On the island of reason all people are reasonable. As the sage Blectrue, advisor to the governor of the island, explains to newcomers, it is women who pay court to the men. When individuals who are not reasonable land there, they lose their size in proportion to their degree of madness. Eight French land in this island: a courtier, his gascon secretary, named Frontignac, a countess and her maid Spinette, a poet, a philosopher, a doctor and a farmer.

In their capacity as French, these characters have become dwarfs on arrival, but they are so in various degrees. One whose size is less affected by Blaise is the peasant, and therefore, he is the most reasonable. Blaise agrees frankly that he often overstepped the rules of temperance, and he often wanted to deceive the purchasers of his products. As he admits his mistakes and takes the resolution to correct them, he grows up in the eyes of his companions.

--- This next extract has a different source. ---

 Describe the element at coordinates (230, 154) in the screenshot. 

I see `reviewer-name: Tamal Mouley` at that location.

Once healed, he begins to heal the Gascon, who, accepting sincerely that he was a liar, braggart and flatterer, also resumes his size. The Gascon, in turn, confesses and heals the maid. As for the doctor, who has become almost undetectable, he must promise to stop "curing" his patients and to let them die on their own to recover its size. The Countess must, in turn, has to correct her coquetry, her pride and feigned politeness. She even decides to make a statement to the son of the governor of the island, and she gets back the size she was before the wreck.

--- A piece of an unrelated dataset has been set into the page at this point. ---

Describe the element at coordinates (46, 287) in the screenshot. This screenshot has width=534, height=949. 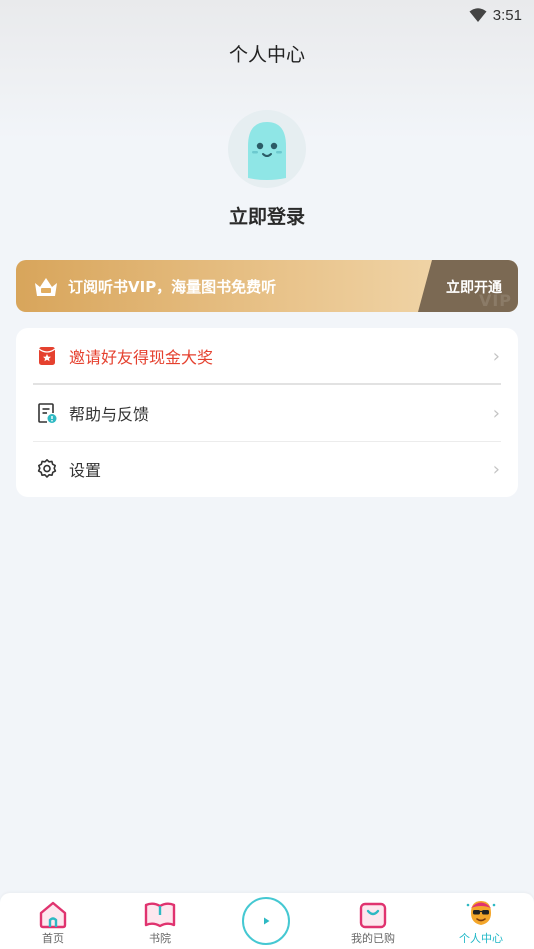
I see `vip-crown-icon` at that location.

The hardest conversion is that of the courtier, whose secretary has the greatest difficulty in reminding him of his loans, left and right, never returned, his false protestations of friendship, his love of praise. The courtier finally confesses his wrongs, and tending his hand to the farmer and the gascon, who showed them to him. Only the poet and philosopher refuse to admit they were wrong, and remain incurable. Spinette decides, as the Countess, to make a statement and it is well received, and everything ends in marriages.